# Fetch products from Ottogi

> This notebook collects and processes listings on the company's product page.

In [1]:
# Python tools and Jupyter config

In [2]:
import os
import json
import boto3
import requests
import pandas as pd
import jupyter_black
from time import sleep
from pathlib import Path
from random import randint
from bs4 import BeautifulSoup
from tqdm.notebook import tqdm, trange

In [3]:
jupyter_black.load()
pd.options.display.max_columns = 100
pd.options.display.max_rows = 1000
pd.options.display.max_colwidth = None
today = pd.Timestamp.today().strftime("%Y-%m-%d")

In [4]:
# Headers for requests

In [5]:
headers = {
    "Accept": "application/json, text/javascript, */*; q=0.01",
    "Referer": "https://www.ottogi.co.kr/en/product/product_search",
}

In [6]:
# Variables

In [7]:
brand = "ottogi"
parent = "Ottogi Corporation"
brand_formal = "Ottogi"

In [8]:
# BASE = Path(__file__).resolve().parent
BASE = Path.cwd()
CSV_OUT = BASE / f"../../../data/brands/{brand}.csv"
JSON_OUT = BASE / f"../../../data/brands/{brand}.json"

In [9]:
# Get categories

In [10]:
# Function to extract categories and create a lookup dictionary
def get_category_lookup():
    cat_url = "https://www.ottogi.co.kr/en/product/product_cat"
    cat_response = requests.get(cat_url, headers=headers)
    cat_soup = BeautifulSoup(cat_response.text, "html.parser")
    categories = {}
    category_elements = cat_soup.find_all("div", class_="prd_item")

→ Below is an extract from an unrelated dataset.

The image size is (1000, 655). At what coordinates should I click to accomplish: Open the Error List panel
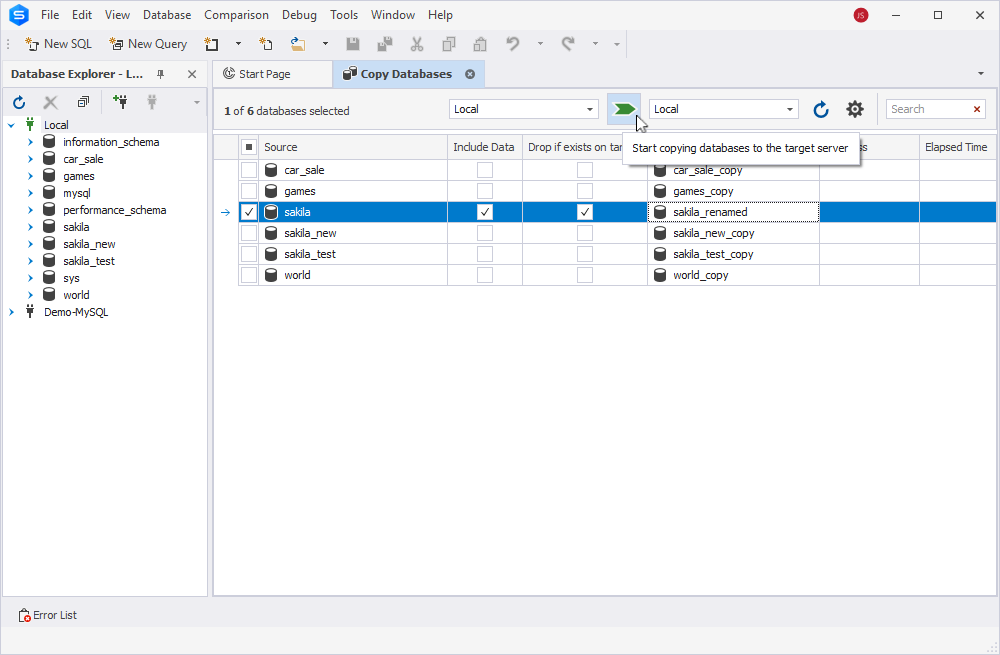point(48,615)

    for element in category_elements:
        category_name = (
            element.find("p", class_="hashtag").get_text(strip=True).replace("#", "")
        )
        category_url = element.find("a")["href"]
        category_id = category_url.split("idx=")[-1]
        categories[category_id] = category_name

    return categories

In [11]:
# Get the category lookup dictionary
category_lookup = get_category_lookup()

In [12]:
# Get product information

In [13]:
# Set up initial parameters
params = {
    "sword": "",
    "page": "1",
    "pageSize": "20",
}

base_url = "https://www.ottogi.co.kr"
all_products = []
page = 1

In [14]:
# Collect cookies by first visiting the main page
main_page_response = requests.get("https://www.ottogi.co.kr/en/product/product_search")
cookies = main_page_response.cookies

while True:
    # Update the page number in params
    params["page"] = str(page)

    # Request the product list for the current page
    response = requests.get(
        "https://www.ottogi.co.kr/en/product/product_search_list_json",
        params=params,
        cookies=cookies,
        headers=headers,
    )

    data = response.json()
    products = data["data"]
    items_count = data["itemsCount"]

    # If there are no products on the current page, break the loop
    if not products:
        break

    # Append the products to the all_products list
    all_products.extend(products)

    # Increment the page number for the next iteration
    page += 1

In [15]:
# Convert the collected products to a DataFrame
df = pd.DataFrame(all_products)

In [16]:
df["categorySeqFirst"] = df["categorySeqFirst"].astype(str).str.replace(".0", "")

In [17]:
df["categorySeqFirstName"] = df["categorySeqFirst"].map(category_lookup)

In [18]:
df["date_fetch"] = today
df["parent"] = parent
df["brand"] = brand_formal

In [19]:
# Output

In [20]:
# Local files
df.to_csv(CSV_OUT, index=False)
df.to_json(JSON_OUT, indent=4, orient="records")

In [21]:
# Paths for S3 storage
S3_BUCKET = "stilesdata.com"
S3_CSV_KEY = f"products/data/{brand}.csv"
S3_JSON_KEY = f"products/data/{brand}.json"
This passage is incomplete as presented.